**Provided information**.
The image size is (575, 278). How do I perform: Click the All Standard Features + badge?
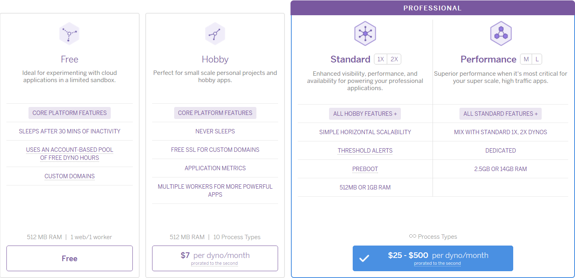500,114
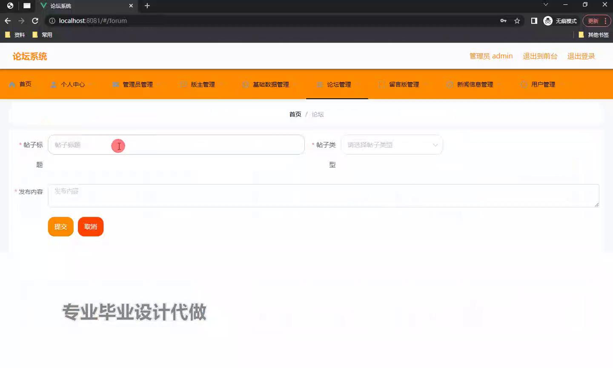613x368 pixels.
Task: Bookmark this page with the star icon
Action: (x=517, y=20)
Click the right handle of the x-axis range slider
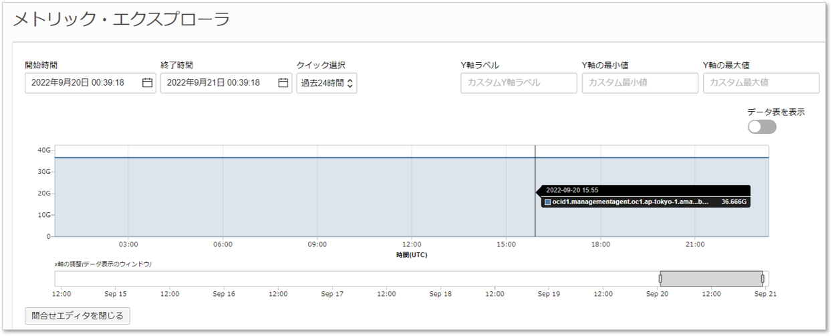 coord(762,278)
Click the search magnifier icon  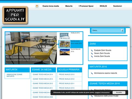122,30
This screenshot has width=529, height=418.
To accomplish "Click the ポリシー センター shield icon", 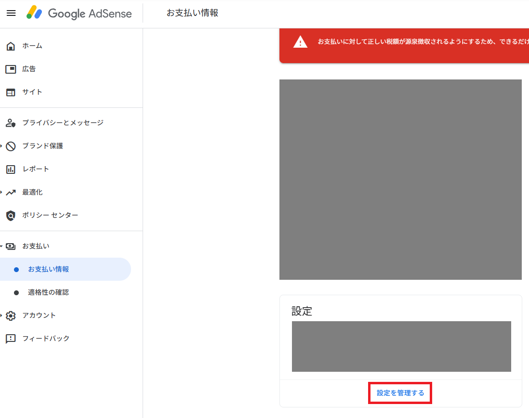I will pyautogui.click(x=11, y=216).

**Exercise**.
Could you quote the records word for word, from their first line through the line containing "coord(762,278)", leaving the pictures out of your answer?

**Completed task**.
The image size is (575, 278). How do I perform: Click the All Standard Features + badge?
500,114
613x368 pixels.
Task: Bookmark this page with the star icon
Action: (x=517, y=20)
Click the right handle of the x-axis range slider
 coord(762,278)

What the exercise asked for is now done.